好天だったのですが午後回ってくると、停めている車がユサユサと揺れるほどの強風になって来ました。車内で描くことができて助かります。一段落ついた頃、向こうに見える幟の奥の社前を、その強風の中、数人の男性が竹ぼうきで一生懸命掃除しているのが見えました。
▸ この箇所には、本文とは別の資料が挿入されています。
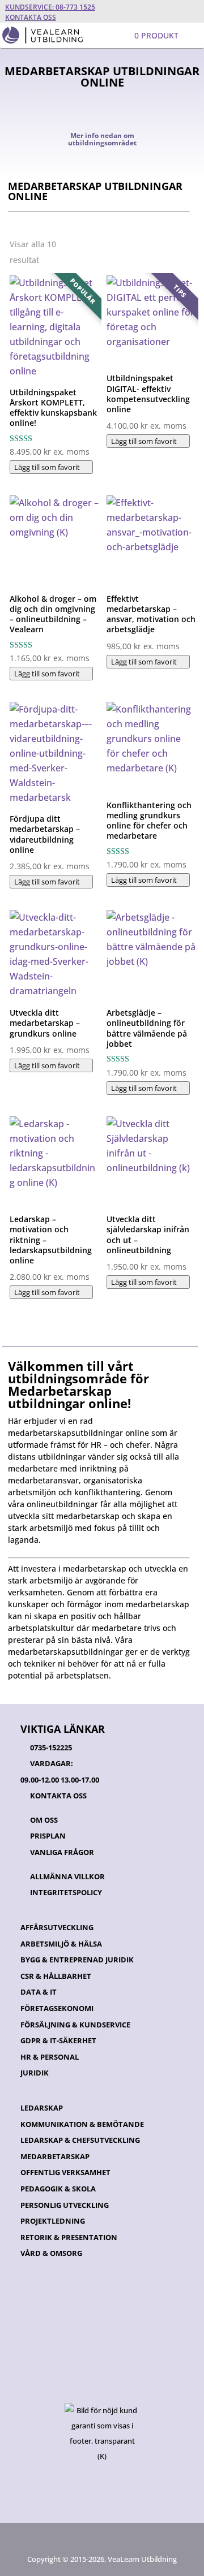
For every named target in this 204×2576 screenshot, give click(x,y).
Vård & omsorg (51, 2253)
こんな風なのに掃いても掃いても仕方ないんじゃない?・・・と思いましたが、そう言えば来る道中、他の鳥居前にも幟が立っていました。どうやら収穫祈願の春祭りのためのお清めだったのだと、あとで気づきました。

そのうち強風とともに雲が流れてきて、だんだん山も霞んできました。これ以上ねばっても難しいと判断し、再び道の駅へ。昼食もそこでとりましたし、こんどはソフトクリームも食べ、随分お世話になっています。

敷地内に併設されている「ビーンズハウス」という素敵な建物がありましたので立ち寄ってみました。元は「旧農林省馬鈴薯原種農場」という施設だったものを移築し、十勝物産の主なる豆に関する資料館として展示公開しているとのこと。外観も内部もなかなか素敵な建物で、誰も居ない館内、たった一人の見学者としてゆっくりそこで過ごしました。

ずいぶんと村内をたくさん走り回った一日でしたが、生憎山は殆ど見えなくなってしまいました。果たして本命の翌日、山と相対することができるでしょうか!?